Nicolas Hulscher, bekannter Impfkritiker, schreibt zum Rechtsstreit:
„Eines der weltweit größten Agrochemieunternehmen – verantwortlich für massenhaften Schaden durch sein hochgiftiges Herbizid Glyphosat – behauptet nun vor einem Bundesgericht, dass die tödlichen COVID-19-‚Impfstoff‘-Plattformen auf gestohlener GVO-Technologie basieren.
Bayers moralische Autorität in diesem Streitfall ist gleich null. Das Unternehmen war eine Kerntochter der IG Farben, jenes Kartells, das Zyklon B für die nationalsozialistischen Vernichtungslager lieferte.“
Er geht davon aus, dass der Megakonzern sein Stück vom 93-milliardenschweren mRNA-Kuchen haben will. Pikanterweise kämpft Bayer selbst mit Klagen wegen Glyphosat. Kritiker sehen in der neuen Aktion einen Versuch, alte Patente zu monetarisieren.
Die Klage bestätigt zudem ein weiteres Mal ziemlich eindrucksvoll, dass es sich nicht um eine herkömmliche Impfung handelt – sondern um Gentechnik. Der Ausgang des Verfahrens könnte durchaus Konsequenzen haben: Höhere Impfstoffpreise bis hin zu echten Problemen für Moderna als mRNA-Spezialist.
Es kommt nicht darauf an, ob eine Technik selbst entwickelt wurde, sondern ob ein Patent darauf bestand.
Ist das der nobelpreisprämierte Ausstausch von Uridin durch Pseudouridin?
Im IG-Farben-Unfeld wurde auch das Haber-Bosch-Verfahren entwickelt, dass die Grundlage für Kunstdünger und für einen erheblichen Bevölkerungszuwachs ist. Sie haben Leben genommen und Leben gegeben.
Es ist nicht so einfach.
Lass die Giganten sich herumstreiten, sind eh alles Betrüger. Die Gerichte verstehen sowieso absolut nichts davon, worum sich die Herren streiten. Werden also unabhängige Gutachten einfordern. Und da geht es schon wieder los., wenn ich Gutachten schon höre.
Zur Stabilisierung der mRNA gibt es viele Arten. Stabilisiert wird schon in uncodierten Bereichen, den UTR-Bereichen. Aber auch in den codierten Bereichen, wo Codons so umgeschrieben werden am Computer, dass Ribonukleasen (RNasen) an den mRNA’s weniger andocken können, um diese zu zerschneiden. Die Impf-mRNA hat außerdem viele Bereiche, wo es zu Basenpaarungen kommt die DNA-Abschnitte darstellen. Hier haben Zerschneide-Enzyme für mRNA keine Chance anzudocken. DNasen wiederum zerschneiden Fremd-DNA, dazu müssen aber Sensoren in der Zelle auch DNA’s erst mal erkennen, um im Zellkern die Baupläne für DNasen zu transkribieren.

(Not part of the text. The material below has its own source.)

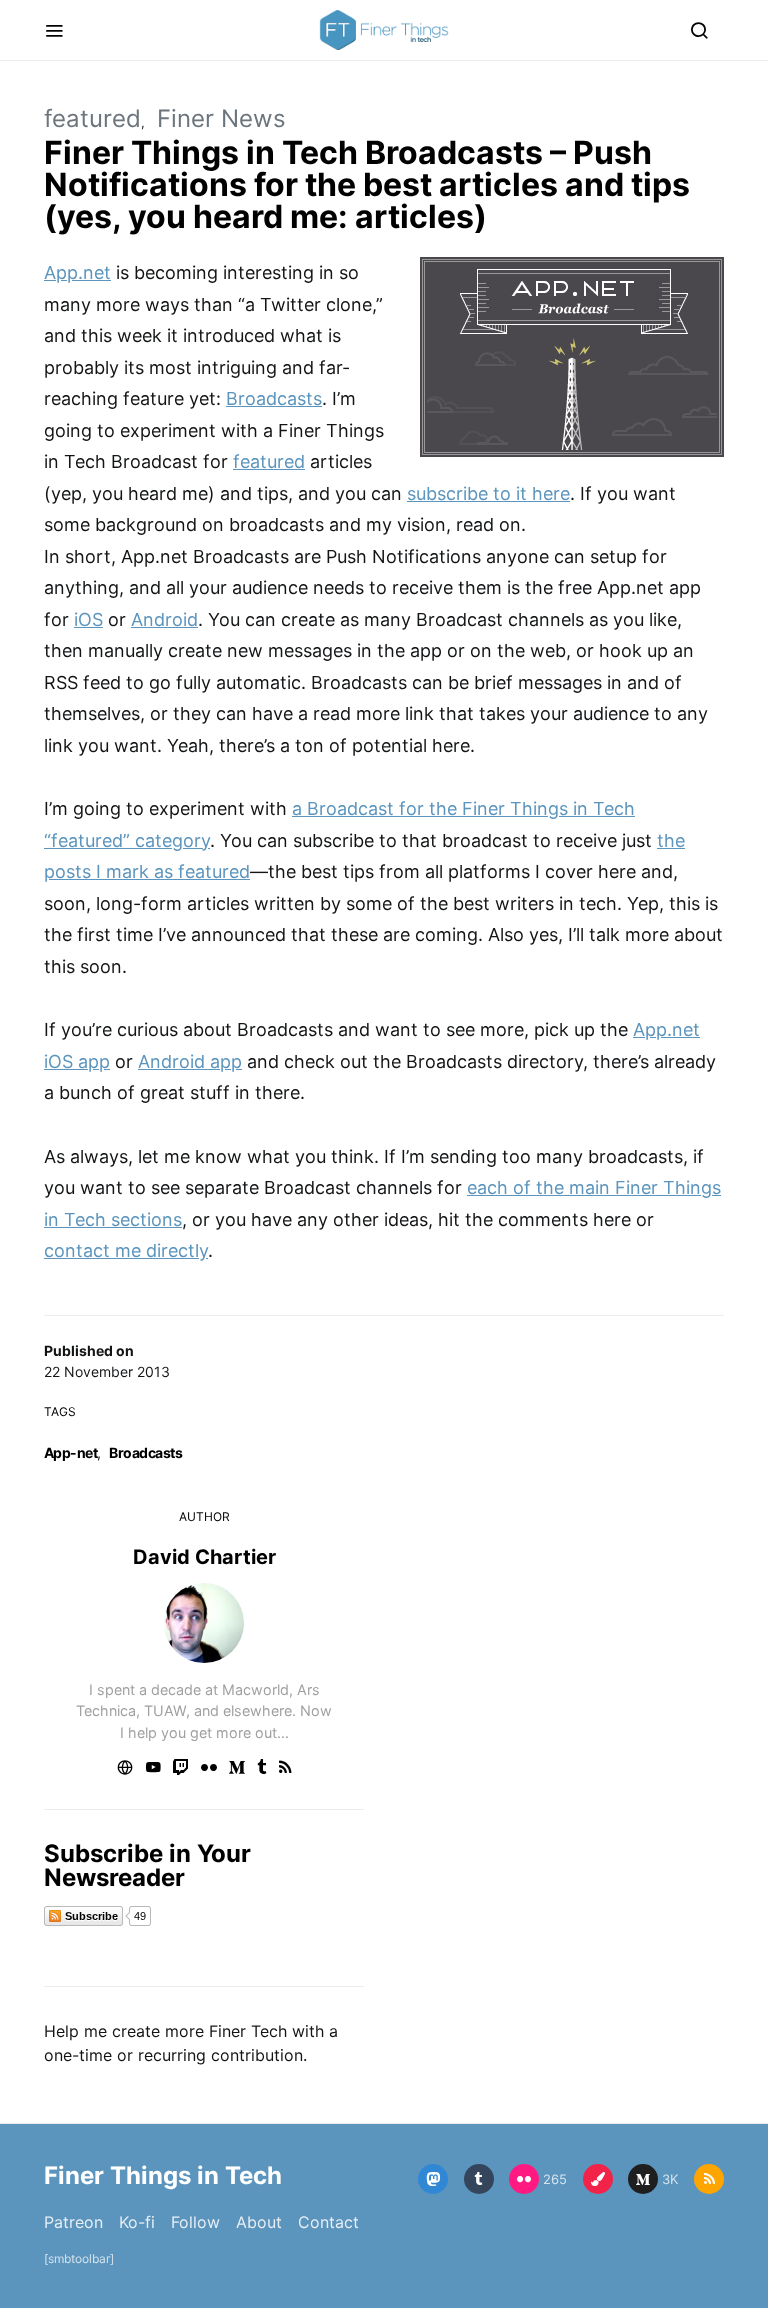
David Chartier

Um das Patent über Pseudouridin von Karikó u. Weissman geht es nicht.
Können aber auch die verbotenen Formulierungen sein (ACL 315) die mittlerweile bei Wikipedia entfernt wurden, mit denen die mRNA eingepackt wird. Das ist aber sehr unwahrscheinlich, denn dann hätte man viel eher geklagt gegen BionTech u.a. Man hat den Bauplan der Impfstoffhersteller komplett entschlüsselt und dann die Patentverletzung festgestellt.
„Er geht davon aus, dass der Megakonzern sein Stück vom 93-milliardenschweren mRNA-Kuchen haben will.“ Ja, mehr nicht. Wenn es aber die erwähnten Kosequenzen hätte, ist es spannend.
Ach wie schön – bitte weiter so….gegenseitig auf Milliarden verklagen, bis keiner der Verrückten mehr einen Cent hat. Das wäre großartig.